But it did make me start to think that the stuff that James and others are starting to think about reflects the historical accident that the world, and in particular the Web-based world, needed a more transparent data communication mechanism than things like CORBA and DCOM provided just when XML appeared. People with the requirement saw XML as a way to do what they needed without spending too much time thinking about whether or not it was optimal--it was there and it would work well enough and here we are.

But it leads me to think that I agree with what I think James is saying: that it's probably not a bad thing to start designing serialization languages that are optimized for the specific tasks of program-to-program communication.

The existence of such languages would not in any way threaten the status of XML as a language for (human readable) document representation.

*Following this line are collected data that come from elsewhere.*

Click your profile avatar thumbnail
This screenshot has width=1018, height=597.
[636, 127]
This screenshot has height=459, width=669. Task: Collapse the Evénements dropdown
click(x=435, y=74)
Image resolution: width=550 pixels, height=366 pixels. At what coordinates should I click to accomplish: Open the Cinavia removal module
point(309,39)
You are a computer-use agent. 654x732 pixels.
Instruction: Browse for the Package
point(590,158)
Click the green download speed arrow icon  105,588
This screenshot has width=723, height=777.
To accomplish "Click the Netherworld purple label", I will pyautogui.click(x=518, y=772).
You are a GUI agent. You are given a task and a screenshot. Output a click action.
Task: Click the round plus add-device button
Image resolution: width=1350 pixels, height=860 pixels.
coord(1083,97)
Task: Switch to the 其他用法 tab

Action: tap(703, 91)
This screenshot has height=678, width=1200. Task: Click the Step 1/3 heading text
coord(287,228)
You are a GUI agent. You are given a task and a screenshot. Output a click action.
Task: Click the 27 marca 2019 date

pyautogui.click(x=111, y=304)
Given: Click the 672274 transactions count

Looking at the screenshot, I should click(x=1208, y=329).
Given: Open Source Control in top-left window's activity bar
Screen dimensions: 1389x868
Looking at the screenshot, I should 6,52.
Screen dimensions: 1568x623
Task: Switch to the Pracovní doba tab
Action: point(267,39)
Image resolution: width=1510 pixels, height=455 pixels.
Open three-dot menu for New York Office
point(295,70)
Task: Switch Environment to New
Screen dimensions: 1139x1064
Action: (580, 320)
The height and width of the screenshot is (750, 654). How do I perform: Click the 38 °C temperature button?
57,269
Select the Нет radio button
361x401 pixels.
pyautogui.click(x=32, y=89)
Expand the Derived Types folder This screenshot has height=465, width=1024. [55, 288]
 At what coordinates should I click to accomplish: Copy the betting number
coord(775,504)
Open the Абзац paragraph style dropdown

One thing that XML has done is embedded a number of key concepts and practices into the general programming world, such as making a clearer distinction between syntax and abstraction, which sets the base for realizing that once you have the abstraction, the original syntax doesn't matter, which means you can have multiple useful syntaxes for the same abstraction. It has made the general notion of serialization to and from abstract data structures via a transparent, human-readable syntax a fundamental aspect of data processing and communication infrastructures.

I think this means that we are now at a place where the community at large can see how you could refactor the syntax part of the system without the immediate need to refactor the abstractions (which is where most of the code is bound, that is, code that operates on DOM nodes rather than code that operates on SAX events or directly on XML byte sequences).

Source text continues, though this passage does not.